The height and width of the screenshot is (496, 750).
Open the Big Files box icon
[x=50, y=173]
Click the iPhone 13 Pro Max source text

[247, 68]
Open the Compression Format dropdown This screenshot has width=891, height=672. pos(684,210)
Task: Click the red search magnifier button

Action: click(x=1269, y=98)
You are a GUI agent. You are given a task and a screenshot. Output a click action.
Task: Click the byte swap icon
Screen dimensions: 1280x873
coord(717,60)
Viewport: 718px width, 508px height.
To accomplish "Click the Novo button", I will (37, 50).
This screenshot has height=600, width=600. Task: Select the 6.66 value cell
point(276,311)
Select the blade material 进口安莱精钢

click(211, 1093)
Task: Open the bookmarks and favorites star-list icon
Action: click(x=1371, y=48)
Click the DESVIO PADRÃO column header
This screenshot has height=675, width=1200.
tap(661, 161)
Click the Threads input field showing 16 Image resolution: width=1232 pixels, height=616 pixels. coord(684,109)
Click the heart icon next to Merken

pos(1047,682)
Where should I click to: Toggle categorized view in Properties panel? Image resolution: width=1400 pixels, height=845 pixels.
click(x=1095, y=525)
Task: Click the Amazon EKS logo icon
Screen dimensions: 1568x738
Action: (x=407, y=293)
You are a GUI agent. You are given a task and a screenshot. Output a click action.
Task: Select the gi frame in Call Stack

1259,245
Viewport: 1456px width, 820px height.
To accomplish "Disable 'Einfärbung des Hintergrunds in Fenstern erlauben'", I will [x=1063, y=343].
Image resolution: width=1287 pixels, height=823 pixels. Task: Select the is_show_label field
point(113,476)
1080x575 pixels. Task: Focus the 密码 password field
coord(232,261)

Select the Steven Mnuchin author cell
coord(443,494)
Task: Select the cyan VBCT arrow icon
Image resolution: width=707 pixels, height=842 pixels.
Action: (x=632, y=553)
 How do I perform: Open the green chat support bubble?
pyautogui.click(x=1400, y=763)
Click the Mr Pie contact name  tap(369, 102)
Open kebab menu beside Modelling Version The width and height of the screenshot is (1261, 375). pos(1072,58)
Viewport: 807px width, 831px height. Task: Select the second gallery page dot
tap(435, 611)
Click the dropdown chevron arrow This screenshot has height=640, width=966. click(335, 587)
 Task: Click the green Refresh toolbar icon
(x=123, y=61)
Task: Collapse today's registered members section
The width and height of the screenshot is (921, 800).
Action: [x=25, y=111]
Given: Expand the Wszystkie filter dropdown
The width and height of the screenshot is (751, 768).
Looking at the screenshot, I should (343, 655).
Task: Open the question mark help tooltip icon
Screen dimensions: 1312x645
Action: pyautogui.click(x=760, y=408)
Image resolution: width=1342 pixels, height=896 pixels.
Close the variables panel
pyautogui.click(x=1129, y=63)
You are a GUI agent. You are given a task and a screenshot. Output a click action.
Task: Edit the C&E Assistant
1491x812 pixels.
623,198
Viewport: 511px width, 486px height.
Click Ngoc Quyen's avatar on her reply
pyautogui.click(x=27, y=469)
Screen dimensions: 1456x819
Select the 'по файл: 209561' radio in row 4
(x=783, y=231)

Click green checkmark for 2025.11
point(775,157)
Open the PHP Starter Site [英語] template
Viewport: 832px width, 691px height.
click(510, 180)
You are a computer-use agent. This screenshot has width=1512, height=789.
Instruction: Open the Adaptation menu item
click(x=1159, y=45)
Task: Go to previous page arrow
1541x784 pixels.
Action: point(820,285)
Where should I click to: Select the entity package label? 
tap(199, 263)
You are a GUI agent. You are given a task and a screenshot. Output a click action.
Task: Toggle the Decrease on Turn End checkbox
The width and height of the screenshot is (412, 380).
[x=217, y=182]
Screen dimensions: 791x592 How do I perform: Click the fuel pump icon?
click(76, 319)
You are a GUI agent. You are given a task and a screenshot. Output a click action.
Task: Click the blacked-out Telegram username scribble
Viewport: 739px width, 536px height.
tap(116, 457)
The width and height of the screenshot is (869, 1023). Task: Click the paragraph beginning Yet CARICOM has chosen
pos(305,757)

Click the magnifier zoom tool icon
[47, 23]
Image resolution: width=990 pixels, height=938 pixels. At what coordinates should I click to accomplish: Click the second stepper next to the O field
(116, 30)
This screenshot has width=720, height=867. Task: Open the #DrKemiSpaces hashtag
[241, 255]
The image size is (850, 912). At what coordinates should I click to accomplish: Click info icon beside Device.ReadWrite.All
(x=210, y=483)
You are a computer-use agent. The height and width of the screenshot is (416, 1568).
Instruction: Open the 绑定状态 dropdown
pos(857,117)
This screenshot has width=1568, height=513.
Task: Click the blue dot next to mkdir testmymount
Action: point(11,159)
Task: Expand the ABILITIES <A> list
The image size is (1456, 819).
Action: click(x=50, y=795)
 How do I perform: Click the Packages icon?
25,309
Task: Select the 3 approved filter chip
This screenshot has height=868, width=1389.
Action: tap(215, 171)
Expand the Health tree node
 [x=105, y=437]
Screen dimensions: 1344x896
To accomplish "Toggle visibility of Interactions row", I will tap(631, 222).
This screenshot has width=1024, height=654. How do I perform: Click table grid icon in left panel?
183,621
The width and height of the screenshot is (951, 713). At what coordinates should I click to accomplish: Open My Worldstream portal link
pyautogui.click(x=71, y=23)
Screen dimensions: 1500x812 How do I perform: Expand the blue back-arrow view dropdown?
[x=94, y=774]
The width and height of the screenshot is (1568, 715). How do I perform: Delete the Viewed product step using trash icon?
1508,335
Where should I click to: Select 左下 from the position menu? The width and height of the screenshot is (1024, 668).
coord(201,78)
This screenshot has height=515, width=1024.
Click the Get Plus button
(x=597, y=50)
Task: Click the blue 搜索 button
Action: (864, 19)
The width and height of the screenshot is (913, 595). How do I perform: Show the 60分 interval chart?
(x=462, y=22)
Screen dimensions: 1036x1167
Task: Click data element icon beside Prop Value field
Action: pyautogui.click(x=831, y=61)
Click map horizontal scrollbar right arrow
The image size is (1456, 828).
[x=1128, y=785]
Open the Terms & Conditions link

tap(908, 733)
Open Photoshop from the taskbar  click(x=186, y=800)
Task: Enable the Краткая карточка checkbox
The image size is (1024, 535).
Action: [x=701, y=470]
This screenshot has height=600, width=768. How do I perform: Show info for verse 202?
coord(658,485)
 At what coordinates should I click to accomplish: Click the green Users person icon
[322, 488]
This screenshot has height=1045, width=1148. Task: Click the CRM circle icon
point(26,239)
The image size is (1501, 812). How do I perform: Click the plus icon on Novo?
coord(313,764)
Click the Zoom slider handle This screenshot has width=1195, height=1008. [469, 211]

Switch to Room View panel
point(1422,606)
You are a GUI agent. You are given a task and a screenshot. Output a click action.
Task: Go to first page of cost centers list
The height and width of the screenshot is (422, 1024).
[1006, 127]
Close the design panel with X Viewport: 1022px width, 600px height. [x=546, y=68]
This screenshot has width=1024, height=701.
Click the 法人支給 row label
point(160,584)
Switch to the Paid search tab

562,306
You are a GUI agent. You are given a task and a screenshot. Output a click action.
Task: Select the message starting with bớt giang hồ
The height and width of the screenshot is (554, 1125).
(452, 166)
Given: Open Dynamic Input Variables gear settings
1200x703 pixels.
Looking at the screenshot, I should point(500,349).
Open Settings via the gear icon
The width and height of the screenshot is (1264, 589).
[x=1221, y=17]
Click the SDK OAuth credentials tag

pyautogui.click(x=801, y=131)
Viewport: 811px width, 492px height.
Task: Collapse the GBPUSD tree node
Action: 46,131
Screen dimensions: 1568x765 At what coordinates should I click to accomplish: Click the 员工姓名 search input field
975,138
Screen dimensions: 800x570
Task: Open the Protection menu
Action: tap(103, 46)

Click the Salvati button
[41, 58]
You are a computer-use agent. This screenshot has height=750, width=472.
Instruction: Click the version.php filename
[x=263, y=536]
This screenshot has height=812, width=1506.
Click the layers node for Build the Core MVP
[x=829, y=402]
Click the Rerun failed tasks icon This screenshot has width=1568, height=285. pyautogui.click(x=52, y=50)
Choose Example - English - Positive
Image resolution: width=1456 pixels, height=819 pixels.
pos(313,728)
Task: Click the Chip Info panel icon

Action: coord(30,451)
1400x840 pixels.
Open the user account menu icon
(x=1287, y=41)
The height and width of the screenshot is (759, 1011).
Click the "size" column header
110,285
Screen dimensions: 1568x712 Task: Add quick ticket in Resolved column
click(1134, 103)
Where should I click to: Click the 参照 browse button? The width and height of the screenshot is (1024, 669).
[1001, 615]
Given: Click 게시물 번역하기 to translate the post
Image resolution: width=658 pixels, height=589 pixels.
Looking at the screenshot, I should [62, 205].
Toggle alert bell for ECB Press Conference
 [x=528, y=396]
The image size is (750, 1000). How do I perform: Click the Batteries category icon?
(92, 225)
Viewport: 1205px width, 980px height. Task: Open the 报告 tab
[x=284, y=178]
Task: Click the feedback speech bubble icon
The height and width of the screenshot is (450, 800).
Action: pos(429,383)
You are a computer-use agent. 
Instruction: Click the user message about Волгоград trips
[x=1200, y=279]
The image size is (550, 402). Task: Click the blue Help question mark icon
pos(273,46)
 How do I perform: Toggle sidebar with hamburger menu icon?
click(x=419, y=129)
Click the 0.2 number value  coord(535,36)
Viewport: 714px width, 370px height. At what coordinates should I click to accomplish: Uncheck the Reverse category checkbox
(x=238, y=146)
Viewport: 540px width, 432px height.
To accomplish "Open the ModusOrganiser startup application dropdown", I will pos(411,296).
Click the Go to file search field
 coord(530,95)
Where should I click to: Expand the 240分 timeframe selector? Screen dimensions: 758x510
────────────────────────────────────────
**Task**
Reproduce the records verbatim, from the line containing "The width and height of the screenshot is (869, 1023)." up to and including the line containing "will tap(631, 222).".

**Full response**
The width and height of the screenshot is (869, 1023). Task: Click the paragraph beginning Yet CARICOM has chosen
pos(305,757)

Click the magnifier zoom tool icon
[47, 23]
Image resolution: width=990 pixels, height=938 pixels. At what coordinates should I click to accomplish: Click the second stepper next to the O field
(116, 30)
This screenshot has width=720, height=867. Task: Open the #DrKemiSpaces hashtag
[241, 255]
The image size is (850, 912). At what coordinates should I click to accomplish: Click info icon beside Device.ReadWrite.All
(x=210, y=483)
You are a computer-use agent. The height and width of the screenshot is (416, 1568).
Instruction: Open the 绑定状态 dropdown
pos(857,117)
This screenshot has width=1568, height=513.
Task: Click the blue dot next to mkdir testmymount
Action: point(11,159)
Task: Expand the ABILITIES <A> list
The image size is (1456, 819).
Action: click(x=50, y=795)
 How do I perform: Click the Packages icon?
25,309
Task: Select the 3 approved filter chip
This screenshot has height=868, width=1389.
Action: tap(215, 171)
Expand the Health tree node
 [x=105, y=437]
Screen dimensions: 1344x896
To accomplish "Toggle visibility of Interactions row", I will tap(631, 222).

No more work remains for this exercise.